12 Government and Advocacy Group Leaders From Bosnia Herzegovina Visit Center in April

Twelve government officials and representatives of non-governmental agencies from Bosnia Herzegovina included a stop in the Henry W. Grady College of Journalism and Mass Communication at the University of Georgia in their two-week visit to Georgia in April.

The group came to the United States to learn about the relationships between governments and advocacy groups, and they came to the Grady College to learn about public relations and public relations education.

The full-day program on public relations, organized by the James M. Cox Jr. Center for International Mass Communication Training and Research, a unit of the Grady College, included a discussion of journalism education in the United States, a meeting with the head of the Advertising and Public Relations Department in the Grady College, and presentations by two Grady College doctoral students who have worked in public relations.

Cox Center Director Dr. Lee B. Becker reviewed the history of journalism education in the United States and the integral role public relations education has played in the development of the academic field. Dr. Dean Krugman, head of the Advertising and Public Relations Department, outlined the curriculum public relations students follow at the University of Georgia.

Dr. Tudor Vlad, a visiting research scientist in the Cox Center, discussed the evolution of public relations education at his home university, Babes-Bolyai University in Cluj-Napoca, Romania. Dr. Vlad developed the journalism program at the Romanian university after the democratic changes in the 1990s in his country.

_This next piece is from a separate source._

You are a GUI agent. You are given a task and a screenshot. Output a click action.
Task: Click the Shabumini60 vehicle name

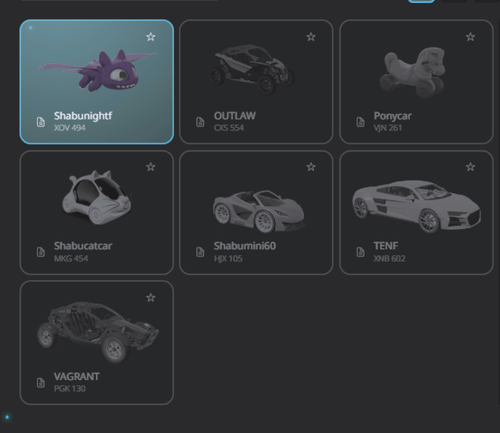pos(245,246)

Drs. Becker and Vlad outlined to the group the structure of newsrooms and the importance of identifying the appropriate specialists within them when advocacy groups attempt to use the media to reach their target audiences.

Ed Gans, who worked as a public relations professional in New York, and Heidi Edwards, whose public relations experience was largely in Florida, told the group that they needed to design messages that respond to audience needs and that offer solutions to problems in a clear and concise manner.

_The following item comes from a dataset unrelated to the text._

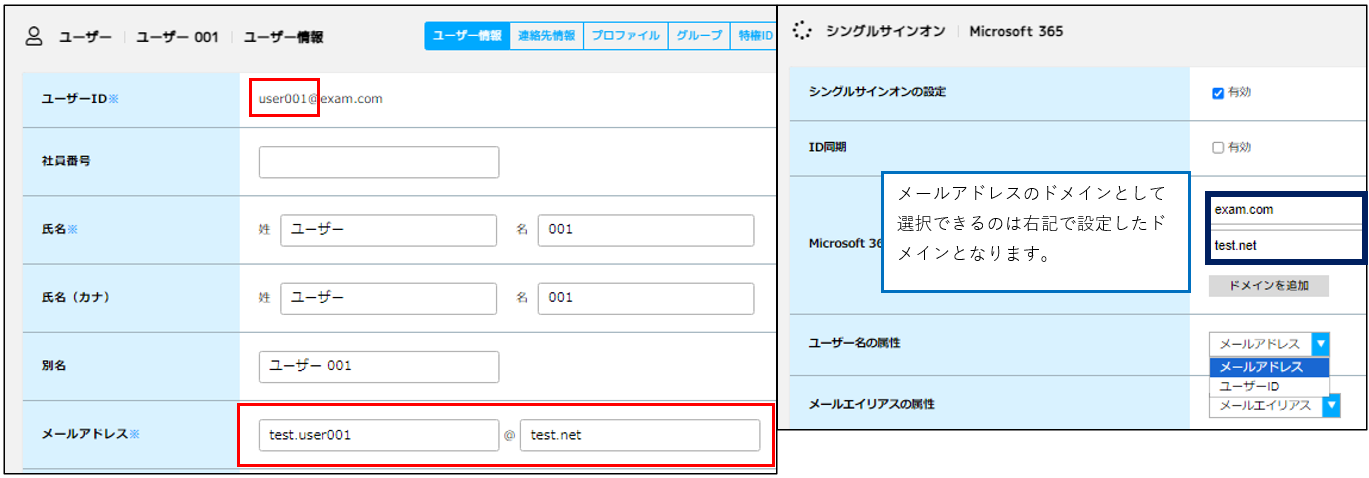Select the exam.com domain field
This screenshot has width=1369, height=478.
coord(1284,211)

"Audience members should be able to answer the question, 'What's in it for me?'," the pair told the group.

The 12 visitors represented local government organizations and interest groups for youths, citizen associations, and cultural programs. Included were several who had worked as journalists before assuming their current assignments. The group was visiting Georgia as part of a training program organized by the International Center for Democratic Governance (ICDG) , a unit of the Carl Vinson Institute of Government at the University of Georgia. The ICDG asked the Cox Center to assist in the programming by organizing the session on public relations.

The group visited with government and advocacy group leaders in three Georgia communities: Athens, Atlanta and Dalton.

While at the Grady College, the group toured the facilities of the Journalism Building, paying particular attention to the seminar rooms, graphic laboratories and general classrooms used for teaching public relations classes.